Default transformation type is rigid (translation and rotation), but
affine can be specified (--affine). The program contains both robust
(outlier insensitive) and standard cost functions:
The robust approach uses a method based on robust statistics to
detect outliers and removes them from the registration. This leads to
highly accurate registrations even with local changes in the image
(e.g. jaw movement). For same modality use costfunction ROB (default)

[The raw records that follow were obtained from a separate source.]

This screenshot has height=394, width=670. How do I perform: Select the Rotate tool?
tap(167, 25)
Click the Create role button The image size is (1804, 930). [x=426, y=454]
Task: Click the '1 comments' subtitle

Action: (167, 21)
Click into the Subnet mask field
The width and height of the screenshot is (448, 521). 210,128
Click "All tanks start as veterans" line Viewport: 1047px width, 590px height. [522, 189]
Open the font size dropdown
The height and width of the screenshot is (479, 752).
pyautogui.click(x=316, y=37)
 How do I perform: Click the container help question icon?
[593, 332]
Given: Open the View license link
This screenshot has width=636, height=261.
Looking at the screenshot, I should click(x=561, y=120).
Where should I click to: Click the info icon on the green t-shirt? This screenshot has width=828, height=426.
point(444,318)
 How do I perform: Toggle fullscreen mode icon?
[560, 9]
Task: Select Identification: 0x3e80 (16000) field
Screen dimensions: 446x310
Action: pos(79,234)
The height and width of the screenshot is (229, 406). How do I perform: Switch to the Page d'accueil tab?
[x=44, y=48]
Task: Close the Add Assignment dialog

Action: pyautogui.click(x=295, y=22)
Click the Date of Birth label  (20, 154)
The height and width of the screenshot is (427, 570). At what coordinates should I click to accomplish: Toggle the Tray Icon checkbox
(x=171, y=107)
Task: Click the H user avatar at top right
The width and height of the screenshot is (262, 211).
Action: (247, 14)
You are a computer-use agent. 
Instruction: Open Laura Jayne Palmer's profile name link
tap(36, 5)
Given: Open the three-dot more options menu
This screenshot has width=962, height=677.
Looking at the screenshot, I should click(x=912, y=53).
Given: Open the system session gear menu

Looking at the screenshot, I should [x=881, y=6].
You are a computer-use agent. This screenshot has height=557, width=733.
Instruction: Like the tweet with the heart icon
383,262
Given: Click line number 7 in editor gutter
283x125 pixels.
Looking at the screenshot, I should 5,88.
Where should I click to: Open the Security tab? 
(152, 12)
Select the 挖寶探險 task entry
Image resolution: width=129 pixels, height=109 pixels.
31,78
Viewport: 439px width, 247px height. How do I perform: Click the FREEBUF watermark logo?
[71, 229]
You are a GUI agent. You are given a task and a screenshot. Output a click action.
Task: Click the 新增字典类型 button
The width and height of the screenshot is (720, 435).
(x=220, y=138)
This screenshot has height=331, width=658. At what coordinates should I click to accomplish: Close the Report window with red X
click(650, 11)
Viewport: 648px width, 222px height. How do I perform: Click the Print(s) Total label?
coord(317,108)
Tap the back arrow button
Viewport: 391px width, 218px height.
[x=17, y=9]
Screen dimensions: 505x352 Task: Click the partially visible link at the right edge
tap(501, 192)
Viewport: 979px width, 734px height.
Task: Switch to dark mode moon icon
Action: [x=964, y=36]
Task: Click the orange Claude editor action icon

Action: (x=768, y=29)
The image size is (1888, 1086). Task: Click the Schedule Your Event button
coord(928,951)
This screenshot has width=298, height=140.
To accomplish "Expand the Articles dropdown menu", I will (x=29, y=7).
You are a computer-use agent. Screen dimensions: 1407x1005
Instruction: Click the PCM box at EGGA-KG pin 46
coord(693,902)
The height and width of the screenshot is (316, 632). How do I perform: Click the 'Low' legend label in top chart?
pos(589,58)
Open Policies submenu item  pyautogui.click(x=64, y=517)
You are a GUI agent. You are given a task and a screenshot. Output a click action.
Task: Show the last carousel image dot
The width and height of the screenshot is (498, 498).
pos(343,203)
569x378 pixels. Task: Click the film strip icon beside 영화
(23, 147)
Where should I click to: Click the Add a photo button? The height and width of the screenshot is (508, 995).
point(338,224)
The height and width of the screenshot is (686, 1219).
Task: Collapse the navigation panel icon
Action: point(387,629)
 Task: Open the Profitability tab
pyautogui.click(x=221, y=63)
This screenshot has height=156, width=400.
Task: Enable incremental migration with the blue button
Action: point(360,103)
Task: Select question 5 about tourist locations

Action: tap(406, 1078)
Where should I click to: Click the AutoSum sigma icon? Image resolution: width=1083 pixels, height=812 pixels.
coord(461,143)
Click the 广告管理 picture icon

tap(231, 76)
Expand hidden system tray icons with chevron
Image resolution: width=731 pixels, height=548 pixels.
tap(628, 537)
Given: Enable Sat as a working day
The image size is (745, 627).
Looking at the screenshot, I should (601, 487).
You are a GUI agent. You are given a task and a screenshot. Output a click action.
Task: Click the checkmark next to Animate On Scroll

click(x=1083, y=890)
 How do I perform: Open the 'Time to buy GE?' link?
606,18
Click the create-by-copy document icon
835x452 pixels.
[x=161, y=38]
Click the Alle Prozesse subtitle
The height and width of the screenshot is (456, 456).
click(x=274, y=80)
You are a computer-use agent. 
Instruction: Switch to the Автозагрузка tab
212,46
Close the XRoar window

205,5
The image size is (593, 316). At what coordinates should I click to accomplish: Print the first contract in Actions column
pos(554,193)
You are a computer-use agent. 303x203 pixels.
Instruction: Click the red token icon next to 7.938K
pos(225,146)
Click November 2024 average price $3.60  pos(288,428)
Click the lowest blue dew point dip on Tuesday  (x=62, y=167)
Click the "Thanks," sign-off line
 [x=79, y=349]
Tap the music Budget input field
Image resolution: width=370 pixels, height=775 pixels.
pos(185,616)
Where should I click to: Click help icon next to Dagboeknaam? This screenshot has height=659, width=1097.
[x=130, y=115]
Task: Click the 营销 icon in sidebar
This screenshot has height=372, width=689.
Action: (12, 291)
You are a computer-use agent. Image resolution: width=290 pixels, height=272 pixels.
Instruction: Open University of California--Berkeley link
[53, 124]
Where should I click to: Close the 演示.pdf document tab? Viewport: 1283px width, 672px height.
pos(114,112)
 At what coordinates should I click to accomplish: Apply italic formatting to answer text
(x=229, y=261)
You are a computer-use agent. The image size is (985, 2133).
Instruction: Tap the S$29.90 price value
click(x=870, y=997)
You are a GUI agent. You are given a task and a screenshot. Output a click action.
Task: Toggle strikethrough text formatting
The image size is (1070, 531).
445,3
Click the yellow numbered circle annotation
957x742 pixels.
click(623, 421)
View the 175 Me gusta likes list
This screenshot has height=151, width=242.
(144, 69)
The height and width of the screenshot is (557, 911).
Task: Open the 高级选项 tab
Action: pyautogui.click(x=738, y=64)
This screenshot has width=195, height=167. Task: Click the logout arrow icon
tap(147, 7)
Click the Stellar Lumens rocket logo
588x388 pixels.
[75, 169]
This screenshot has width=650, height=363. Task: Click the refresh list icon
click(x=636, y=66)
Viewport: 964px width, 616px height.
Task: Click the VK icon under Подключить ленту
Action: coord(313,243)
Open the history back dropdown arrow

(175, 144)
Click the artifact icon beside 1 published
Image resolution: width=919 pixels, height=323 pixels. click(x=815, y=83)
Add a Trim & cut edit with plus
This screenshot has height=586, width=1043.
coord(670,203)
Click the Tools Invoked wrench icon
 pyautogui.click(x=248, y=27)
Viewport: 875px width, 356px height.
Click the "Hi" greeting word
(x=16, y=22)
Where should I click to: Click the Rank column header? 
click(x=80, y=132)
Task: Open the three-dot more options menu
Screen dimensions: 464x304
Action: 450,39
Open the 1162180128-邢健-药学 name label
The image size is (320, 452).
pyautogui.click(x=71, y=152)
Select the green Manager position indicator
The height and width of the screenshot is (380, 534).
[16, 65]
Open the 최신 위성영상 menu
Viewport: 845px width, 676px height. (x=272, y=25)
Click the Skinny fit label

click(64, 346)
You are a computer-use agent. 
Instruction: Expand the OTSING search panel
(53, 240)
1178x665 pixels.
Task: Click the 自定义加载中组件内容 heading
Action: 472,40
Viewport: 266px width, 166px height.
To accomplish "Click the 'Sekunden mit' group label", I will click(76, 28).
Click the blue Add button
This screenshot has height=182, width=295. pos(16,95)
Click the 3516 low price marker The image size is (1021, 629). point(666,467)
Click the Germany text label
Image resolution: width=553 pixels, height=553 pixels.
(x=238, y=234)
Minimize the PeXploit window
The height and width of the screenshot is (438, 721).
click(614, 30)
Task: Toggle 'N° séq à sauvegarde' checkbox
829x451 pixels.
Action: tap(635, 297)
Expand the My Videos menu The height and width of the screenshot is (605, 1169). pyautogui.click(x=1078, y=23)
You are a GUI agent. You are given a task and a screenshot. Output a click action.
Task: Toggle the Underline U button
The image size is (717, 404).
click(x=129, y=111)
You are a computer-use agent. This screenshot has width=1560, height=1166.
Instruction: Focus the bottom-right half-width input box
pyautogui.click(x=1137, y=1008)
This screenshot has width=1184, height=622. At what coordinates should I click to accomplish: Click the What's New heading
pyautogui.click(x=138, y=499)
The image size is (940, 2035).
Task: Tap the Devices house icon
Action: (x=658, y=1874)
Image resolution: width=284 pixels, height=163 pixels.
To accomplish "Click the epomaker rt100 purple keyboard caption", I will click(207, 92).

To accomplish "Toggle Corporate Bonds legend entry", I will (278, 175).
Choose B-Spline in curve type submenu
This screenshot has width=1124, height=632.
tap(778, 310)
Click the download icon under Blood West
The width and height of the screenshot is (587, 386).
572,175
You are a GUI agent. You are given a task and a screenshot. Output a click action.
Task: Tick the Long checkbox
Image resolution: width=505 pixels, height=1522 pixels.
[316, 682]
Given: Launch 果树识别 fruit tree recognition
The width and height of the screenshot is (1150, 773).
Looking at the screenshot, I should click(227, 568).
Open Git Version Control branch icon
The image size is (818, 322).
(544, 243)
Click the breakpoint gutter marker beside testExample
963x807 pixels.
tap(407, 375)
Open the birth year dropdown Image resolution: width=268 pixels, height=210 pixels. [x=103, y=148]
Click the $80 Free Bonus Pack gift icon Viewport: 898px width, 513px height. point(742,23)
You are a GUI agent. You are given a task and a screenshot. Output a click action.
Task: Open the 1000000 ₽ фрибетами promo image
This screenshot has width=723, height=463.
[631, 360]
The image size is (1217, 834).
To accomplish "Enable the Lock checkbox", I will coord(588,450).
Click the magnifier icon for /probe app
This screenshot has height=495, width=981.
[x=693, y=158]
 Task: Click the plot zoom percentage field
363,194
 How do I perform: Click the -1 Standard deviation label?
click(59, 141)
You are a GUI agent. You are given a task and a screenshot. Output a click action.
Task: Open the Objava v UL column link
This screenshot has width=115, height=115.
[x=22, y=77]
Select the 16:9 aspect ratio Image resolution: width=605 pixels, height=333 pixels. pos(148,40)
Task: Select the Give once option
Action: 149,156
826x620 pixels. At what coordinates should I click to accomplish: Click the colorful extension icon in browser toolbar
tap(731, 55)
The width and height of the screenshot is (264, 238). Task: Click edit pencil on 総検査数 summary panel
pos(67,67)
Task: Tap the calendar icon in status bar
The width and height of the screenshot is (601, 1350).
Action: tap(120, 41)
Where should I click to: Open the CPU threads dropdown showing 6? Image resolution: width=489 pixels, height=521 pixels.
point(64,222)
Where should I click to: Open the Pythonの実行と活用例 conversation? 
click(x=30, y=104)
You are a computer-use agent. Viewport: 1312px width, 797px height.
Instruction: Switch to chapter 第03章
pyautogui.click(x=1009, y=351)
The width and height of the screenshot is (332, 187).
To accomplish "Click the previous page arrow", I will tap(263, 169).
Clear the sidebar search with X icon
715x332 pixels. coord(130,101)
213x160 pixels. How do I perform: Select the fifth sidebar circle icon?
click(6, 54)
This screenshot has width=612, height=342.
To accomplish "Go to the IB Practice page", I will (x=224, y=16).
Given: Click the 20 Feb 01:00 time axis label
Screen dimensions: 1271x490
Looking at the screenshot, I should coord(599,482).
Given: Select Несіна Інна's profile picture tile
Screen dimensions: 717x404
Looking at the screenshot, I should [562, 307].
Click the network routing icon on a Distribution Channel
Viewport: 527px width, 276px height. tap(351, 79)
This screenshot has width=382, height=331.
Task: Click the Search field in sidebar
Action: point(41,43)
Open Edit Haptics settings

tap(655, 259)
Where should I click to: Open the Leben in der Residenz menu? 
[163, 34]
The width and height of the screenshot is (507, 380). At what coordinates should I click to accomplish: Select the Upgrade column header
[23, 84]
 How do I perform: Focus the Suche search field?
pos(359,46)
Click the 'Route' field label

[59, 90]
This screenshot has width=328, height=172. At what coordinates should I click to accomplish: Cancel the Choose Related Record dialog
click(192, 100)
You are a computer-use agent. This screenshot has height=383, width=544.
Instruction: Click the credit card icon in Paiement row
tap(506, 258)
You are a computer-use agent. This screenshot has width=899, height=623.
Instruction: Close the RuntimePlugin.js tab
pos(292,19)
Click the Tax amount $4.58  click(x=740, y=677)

and ROBENT for cross modal registration (experimental and only tested
for isotropic voxels). An additional optional intensity scale
parameter (--iscale) can be used to adjust for global intensity
differences.
Regular non-robust cost functions include (nromalized) mutual
information (MI and NMI) and can be used for cross modal registration
without robustness.
If the registration fails:
The registration can fail because of several reasons, most likely due
to large intensity differences or non-linear differences in the image.
You can try:
* Switch on intensity scaling (--iscale) (for ROB and ROBENT).
* Switch off the center of mass initialization (with --noinit).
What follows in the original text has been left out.